Word and element locating data
(begin)

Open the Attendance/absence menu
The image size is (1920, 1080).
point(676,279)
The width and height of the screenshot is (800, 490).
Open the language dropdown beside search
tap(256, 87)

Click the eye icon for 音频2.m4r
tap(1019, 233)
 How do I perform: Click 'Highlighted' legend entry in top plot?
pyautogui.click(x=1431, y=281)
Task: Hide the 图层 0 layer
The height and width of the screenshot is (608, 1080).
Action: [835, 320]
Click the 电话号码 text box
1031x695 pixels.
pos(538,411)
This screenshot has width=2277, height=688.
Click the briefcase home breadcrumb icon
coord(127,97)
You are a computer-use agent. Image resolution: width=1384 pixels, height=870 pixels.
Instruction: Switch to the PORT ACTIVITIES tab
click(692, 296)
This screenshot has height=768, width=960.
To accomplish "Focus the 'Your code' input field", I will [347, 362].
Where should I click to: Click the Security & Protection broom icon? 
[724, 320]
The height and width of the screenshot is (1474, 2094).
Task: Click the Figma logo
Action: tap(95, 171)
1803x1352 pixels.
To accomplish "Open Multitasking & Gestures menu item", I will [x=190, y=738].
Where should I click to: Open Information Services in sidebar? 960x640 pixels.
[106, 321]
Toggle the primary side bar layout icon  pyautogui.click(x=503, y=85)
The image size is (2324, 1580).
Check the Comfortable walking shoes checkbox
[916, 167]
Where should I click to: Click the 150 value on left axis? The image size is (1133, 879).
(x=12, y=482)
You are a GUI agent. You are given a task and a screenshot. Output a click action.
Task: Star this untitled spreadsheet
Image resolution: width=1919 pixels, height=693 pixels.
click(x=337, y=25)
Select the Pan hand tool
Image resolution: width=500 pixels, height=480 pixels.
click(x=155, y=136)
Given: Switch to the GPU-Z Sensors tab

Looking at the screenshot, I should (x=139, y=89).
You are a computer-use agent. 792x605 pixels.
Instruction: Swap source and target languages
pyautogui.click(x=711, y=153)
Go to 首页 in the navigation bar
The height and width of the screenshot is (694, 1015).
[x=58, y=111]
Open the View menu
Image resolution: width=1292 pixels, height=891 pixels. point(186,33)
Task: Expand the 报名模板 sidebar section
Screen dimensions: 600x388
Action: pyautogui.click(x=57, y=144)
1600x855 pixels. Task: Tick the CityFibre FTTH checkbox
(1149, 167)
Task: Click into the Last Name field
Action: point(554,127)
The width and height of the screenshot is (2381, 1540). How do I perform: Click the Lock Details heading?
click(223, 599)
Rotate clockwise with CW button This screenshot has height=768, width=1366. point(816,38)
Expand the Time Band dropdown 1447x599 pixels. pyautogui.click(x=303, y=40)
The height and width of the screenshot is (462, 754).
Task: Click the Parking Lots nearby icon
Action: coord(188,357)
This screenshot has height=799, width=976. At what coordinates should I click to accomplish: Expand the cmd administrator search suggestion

(end)

> Task prompt:
Print every line of the records above verbatim, changing nothing.

> Response to the task:
Open the Attendance/absence menu
The image size is (1920, 1080).
point(676,279)
The width and height of the screenshot is (800, 490).
Open the language dropdown beside search
tap(256, 87)

Click the eye icon for 音频2.m4r
tap(1019, 233)
 How do I perform: Click 'Highlighted' legend entry in top plot?
pyautogui.click(x=1431, y=281)
Task: Hide the 图层 0 layer
The height and width of the screenshot is (608, 1080).
Action: [835, 320]
Click the 电话号码 text box
1031x695 pixels.
pos(538,411)
This screenshot has width=2277, height=688.
Click the briefcase home breadcrumb icon
coord(127,97)
You are a computer-use agent. Image resolution: width=1384 pixels, height=870 pixels.
Instruction: Switch to the PORT ACTIVITIES tab
click(692, 296)
This screenshot has height=768, width=960.
To accomplish "Focus the 'Your code' input field", I will [347, 362].
Where should I click to: Click the Security & Protection broom icon? 
[724, 320]
The height and width of the screenshot is (1474, 2094).
Task: Click the Figma logo
Action: tap(95, 171)
1803x1352 pixels.
To accomplish "Open Multitasking & Gestures menu item", I will [x=190, y=738].
Where should I click to: Open Information Services in sidebar? 960x640 pixels.
[106, 321]
Toggle the primary side bar layout icon  pyautogui.click(x=503, y=85)
The image size is (2324, 1580).
Check the Comfortable walking shoes checkbox
[916, 167]
Where should I click to: Click the 150 value on left axis? The image size is (1133, 879).
(x=12, y=482)
You are a GUI agent. You are given a task and a screenshot. Output a click action.
Task: Star this untitled spreadsheet
Image resolution: width=1919 pixels, height=693 pixels.
click(x=337, y=25)
Select the Pan hand tool
Image resolution: width=500 pixels, height=480 pixels.
click(x=155, y=136)
Given: Switch to the GPU-Z Sensors tab

Looking at the screenshot, I should (x=139, y=89).
You are a computer-use agent. 792x605 pixels.
Instruction: Swap source and target languages
pyautogui.click(x=711, y=153)
Go to 首页 in the navigation bar
The height and width of the screenshot is (694, 1015).
[x=58, y=111]
Open the View menu
Image resolution: width=1292 pixels, height=891 pixels. point(186,33)
Task: Expand the 报名模板 sidebar section
Screen dimensions: 600x388
Action: pyautogui.click(x=57, y=144)
1600x855 pixels. Task: Tick the CityFibre FTTH checkbox
(1149, 167)
Task: Click into the Last Name field
Action: point(554,127)
The width and height of the screenshot is (2381, 1540). How do I perform: Click the Lock Details heading?
click(223, 599)
Rotate clockwise with CW button This screenshot has height=768, width=1366. point(816,38)
Expand the Time Band dropdown 1447x599 pixels. pyautogui.click(x=303, y=40)
The height and width of the screenshot is (462, 754).
Task: Click the Parking Lots nearby icon
Action: coord(188,357)
This screenshot has height=799, width=976. At what coordinates should I click to accomplish: Expand the cmd administrator search suggestion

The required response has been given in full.